Dans son article 5, la convention d’extradition de la CEDEAO met à la charge de l’Etat requis l’obligation de ne pas extrader lorsque l’individu dont l’extradition est demandée n’a pas bénéficié ou est susceptible de ne pas bénéficier au cours des procédures pénales des garanties minimales prévues à l’article 7 de Charte Africaine des droits de l’homme et des peuples. Il est notamment prévu à l’article 7 de Charte Africaine des droits de l’homme et des peuples le droit à ce que la cause soit entendue.

Ce droit comprend :
- le droit de saisir les juridictions nationales compétentes de tout acte violant les droits fondamentaux qui lui sont reconnus et garantis par les conventions, les lois, règlements et coutumes en vigueur ;
- le droit à la présomption d’innocence, jusqu’à ce que sa culpabilité soit établie par une juridiction compétente ;
- le droit à la défense, y compris celui de se faire assister par un défenseur de son choix ;
- le droit d’être jugé dans un délai raisonnable par une juridiction impartiale.

Le droit pour l’individu dont l’extradition est demandée à ce que sa cause soit entendue a été pris en compte dans la convention d’extradition de la CEDEAO, en particulier dans ses articles 8 et 14. Il est laissé à l’article 8 de la convention la possibilité à l’Etat requis de refuser d’extrader si l’individu dont l’extradition est demandée a été jugé ou encours le risque d’être jugé ou condamné dans l’Etat requérant par une juridiction d’exception.

Cette possibilité a été reconduite à l’article 14 de la convention pour le cas où un Etat demande l’extradition d’une personne aux fins d’exécution d’une peine prononcé par une décision rendue par défaut à son encontre alors que la procédure de jugement dans cette Etat n’a pas selon l’Etat requis, satisfait aux droits minimums de la défense reconnu à toute personne accusée d’une infraction.

De plus en interdisant à son article 5 d’extrader lorsque l’individu dont l’extradition est demandée a été ou serait soumis dans l’Etat requérant à des tortures et autres peines ou traitements cruels, inhumains ou dégradants, la convention d’extradition de la CEDEAO assure le respect de l’article 5 de la Charte Africaine des droits de l’homme et des peuples.
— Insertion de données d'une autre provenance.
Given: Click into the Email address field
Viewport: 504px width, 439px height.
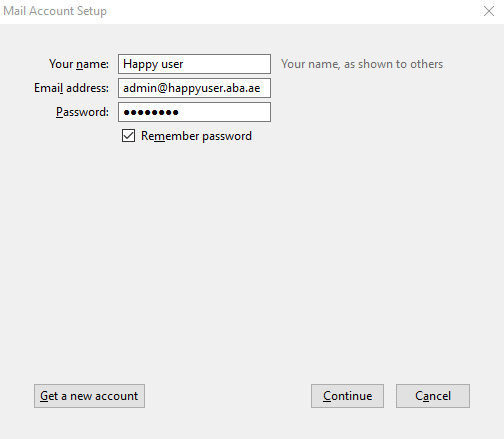Looking at the screenshot, I should tap(194, 88).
La convention d’extradition de la CEDEAO, en donnant en son article 6 à l’Etat requis la possibilité de refuser d’extrader lorsque la santé de l’individu dont l’extradition est demandée ne le permet pas, donne la possibilité à cet Etat de respecter l’obligation contenue dans le paragraphe 2 de l’article 16 de la Charte Africaine des droits de l’homme et des peuples à savoir, l’obligation pour les Etats parties à prendre les mesures nécessaires en vue de protéger la santé de leurs populations et de leur assurer l’assistance médicale en cas de maladie.
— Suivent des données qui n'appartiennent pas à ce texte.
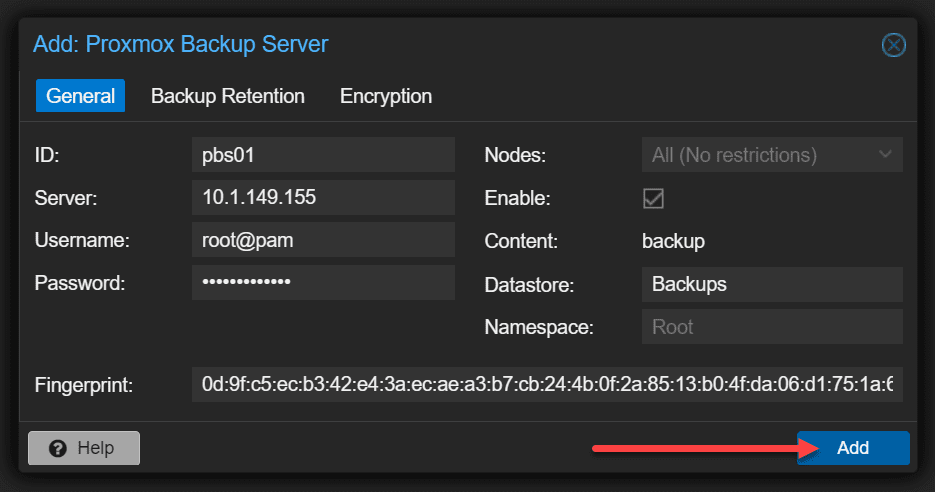This screenshot has height=492, width=935.
Task: Toggle the Enable checkbox
Action: 653,198
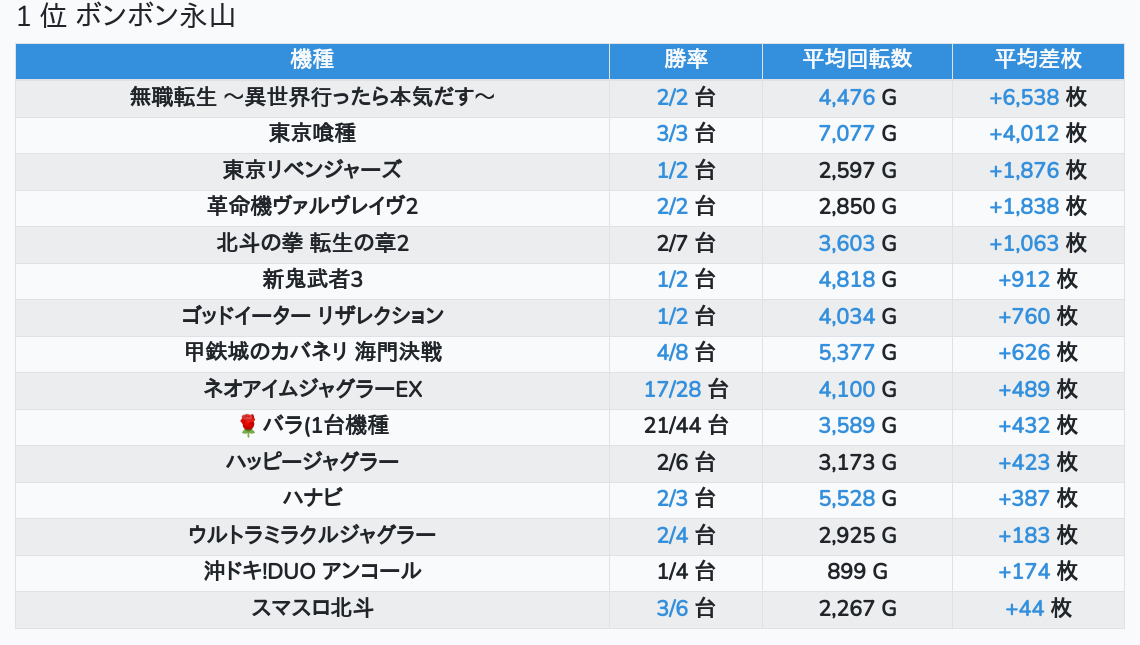Open the 無職転生 ～異世界行ったら本気だす～ row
Outre la santé de l’individu dont l’extradition est demandée, la convention d’extradition de la CEDEAO prend en considération son âge. L’Etat requis est obligé d’extrader lorsque l’individu a plus de 18 ans au moment de la demande de son extradition. Cette obligation n’existe pas lorsque l’individu dont l’extradition est demandée est âgé de 18 ans au plus.